Description of the task: Print the lines below exactly as written, with none missing.

Records to use:
========

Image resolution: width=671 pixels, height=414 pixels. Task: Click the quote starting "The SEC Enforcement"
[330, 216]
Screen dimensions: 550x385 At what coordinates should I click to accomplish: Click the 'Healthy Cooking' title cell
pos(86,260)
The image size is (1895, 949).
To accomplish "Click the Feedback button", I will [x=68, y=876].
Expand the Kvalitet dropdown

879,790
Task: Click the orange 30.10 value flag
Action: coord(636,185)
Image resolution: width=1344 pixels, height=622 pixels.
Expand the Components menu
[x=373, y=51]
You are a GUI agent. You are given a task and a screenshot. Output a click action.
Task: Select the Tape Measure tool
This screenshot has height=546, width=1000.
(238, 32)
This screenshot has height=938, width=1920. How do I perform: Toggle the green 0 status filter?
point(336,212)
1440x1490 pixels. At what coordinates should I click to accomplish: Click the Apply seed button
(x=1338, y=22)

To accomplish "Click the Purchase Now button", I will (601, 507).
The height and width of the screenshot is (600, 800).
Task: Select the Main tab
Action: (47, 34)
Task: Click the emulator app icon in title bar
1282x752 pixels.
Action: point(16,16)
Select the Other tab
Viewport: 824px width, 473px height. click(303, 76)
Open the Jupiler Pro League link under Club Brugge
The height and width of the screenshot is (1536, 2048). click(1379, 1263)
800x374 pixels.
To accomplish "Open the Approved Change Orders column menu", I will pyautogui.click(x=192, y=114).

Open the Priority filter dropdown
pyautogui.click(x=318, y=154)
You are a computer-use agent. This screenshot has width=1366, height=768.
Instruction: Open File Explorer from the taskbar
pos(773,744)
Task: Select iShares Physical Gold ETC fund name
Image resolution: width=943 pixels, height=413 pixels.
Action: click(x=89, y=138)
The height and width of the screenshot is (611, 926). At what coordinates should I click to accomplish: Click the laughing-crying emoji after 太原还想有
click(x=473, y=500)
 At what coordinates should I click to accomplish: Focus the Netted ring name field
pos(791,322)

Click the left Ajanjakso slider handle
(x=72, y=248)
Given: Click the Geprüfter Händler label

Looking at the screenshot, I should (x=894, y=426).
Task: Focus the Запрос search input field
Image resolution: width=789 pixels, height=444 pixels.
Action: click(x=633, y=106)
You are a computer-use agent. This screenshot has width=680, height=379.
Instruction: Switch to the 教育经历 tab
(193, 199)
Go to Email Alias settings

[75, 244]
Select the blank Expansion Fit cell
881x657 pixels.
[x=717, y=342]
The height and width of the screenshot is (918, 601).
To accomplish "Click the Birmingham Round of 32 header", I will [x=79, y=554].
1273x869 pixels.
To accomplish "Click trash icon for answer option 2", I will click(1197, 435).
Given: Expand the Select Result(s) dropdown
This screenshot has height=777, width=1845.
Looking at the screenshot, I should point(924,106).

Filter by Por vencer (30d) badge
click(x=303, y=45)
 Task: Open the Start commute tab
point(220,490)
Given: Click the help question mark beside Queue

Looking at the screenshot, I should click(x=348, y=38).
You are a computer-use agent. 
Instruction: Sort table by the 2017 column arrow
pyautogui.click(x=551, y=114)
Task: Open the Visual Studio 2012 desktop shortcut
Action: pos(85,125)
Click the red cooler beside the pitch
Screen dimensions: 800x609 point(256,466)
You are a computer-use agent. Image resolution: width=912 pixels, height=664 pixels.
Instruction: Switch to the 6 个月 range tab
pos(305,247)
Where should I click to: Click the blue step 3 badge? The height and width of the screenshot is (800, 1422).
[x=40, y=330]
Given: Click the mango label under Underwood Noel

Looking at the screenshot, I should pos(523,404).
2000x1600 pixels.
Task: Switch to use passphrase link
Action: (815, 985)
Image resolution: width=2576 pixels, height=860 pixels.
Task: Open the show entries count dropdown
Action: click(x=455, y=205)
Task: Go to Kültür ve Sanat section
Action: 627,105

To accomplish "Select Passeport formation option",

========

Problem solution:
Image resolution: width=671 pixels, height=414 pixels. Task: Click the quote starting "The SEC Enforcement"
[330, 216]
Screen dimensions: 550x385 At what coordinates should I click to accomplish: Click the 'Healthy Cooking' title cell
pos(86,260)
The image size is (1895, 949).
To accomplish "Click the Feedback button", I will [x=68, y=876].
Expand the Kvalitet dropdown

879,790
Task: Click the orange 30.10 value flag
Action: coord(636,185)
Image resolution: width=1344 pixels, height=622 pixels.
Expand the Components menu
[x=373, y=51]
You are a GUI agent. You are given a task and a screenshot. Output a click action.
Task: Select the Tape Measure tool
This screenshot has height=546, width=1000.
(238, 32)
This screenshot has height=938, width=1920. How do I perform: Toggle the green 0 status filter?
point(336,212)
1440x1490 pixels. At what coordinates should I click to accomplish: Click the Apply seed button
(x=1338, y=22)

To accomplish "Click the Purchase Now button", I will (601, 507).
The height and width of the screenshot is (600, 800).
Task: Select the Main tab
Action: (47, 34)
Task: Click the emulator app icon in title bar
1282x752 pixels.
Action: point(16,16)
Select the Other tab
Viewport: 824px width, 473px height. click(303, 76)
Open the Jupiler Pro League link under Club Brugge
The height and width of the screenshot is (1536, 2048). click(1379, 1263)
800x374 pixels.
To accomplish "Open the Approved Change Orders column menu", I will pyautogui.click(x=192, y=114).

Open the Priority filter dropdown
pyautogui.click(x=318, y=154)
You are a computer-use agent. This screenshot has width=1366, height=768.
Instruction: Open File Explorer from the taskbar
pos(773,744)
Task: Select iShares Physical Gold ETC fund name
Image resolution: width=943 pixels, height=413 pixels.
Action: click(x=89, y=138)
The height and width of the screenshot is (611, 926). At what coordinates should I click to accomplish: Click the laughing-crying emoji after 太原还想有
click(x=473, y=500)
 At what coordinates should I click to accomplish: Focus the Netted ring name field
pos(791,322)

Click the left Ajanjakso slider handle
(x=72, y=248)
Given: Click the Geprüfter Händler label

Looking at the screenshot, I should (x=894, y=426).
Task: Focus the Запрос search input field
Image resolution: width=789 pixels, height=444 pixels.
Action: click(x=633, y=106)
You are a computer-use agent. This screenshot has width=680, height=379.
Instruction: Switch to the 教育经历 tab
(193, 199)
Go to Email Alias settings

[75, 244]
Select the blank Expansion Fit cell
881x657 pixels.
[x=717, y=342]
The height and width of the screenshot is (918, 601).
To accomplish "Click the Birmingham Round of 32 header", I will [x=79, y=554].
1273x869 pixels.
To accomplish "Click trash icon for answer option 2", I will click(1197, 435).
Given: Expand the Select Result(s) dropdown
This screenshot has height=777, width=1845.
Looking at the screenshot, I should point(924,106).

Filter by Por vencer (30d) badge
click(x=303, y=45)
 Task: Open the Start commute tab
point(220,490)
Given: Click the help question mark beside Queue

Looking at the screenshot, I should click(x=348, y=38).
You are a computer-use agent. 
Instruction: Sort table by the 2017 column arrow
pyautogui.click(x=551, y=114)
Task: Open the Visual Studio 2012 desktop shortcut
Action: pos(85,125)
Click the red cooler beside the pitch
Screen dimensions: 800x609 point(256,466)
You are a computer-use agent. Image resolution: width=912 pixels, height=664 pixels.
Instruction: Switch to the 6 个月 range tab
pos(305,247)
Where should I click to: Click the blue step 3 badge? The height and width of the screenshot is (800, 1422).
[x=40, y=330]
Given: Click the mango label under Underwood Noel

Looking at the screenshot, I should pos(523,404).
2000x1600 pixels.
Task: Switch to use passphrase link
Action: (815, 985)
Image resolution: width=2576 pixels, height=860 pixels.
Task: Open the show entries count dropdown
Action: click(x=455, y=205)
Task: Go to Kültür ve Sanat section
Action: 627,105

To accomplish "Select Passeport formation option",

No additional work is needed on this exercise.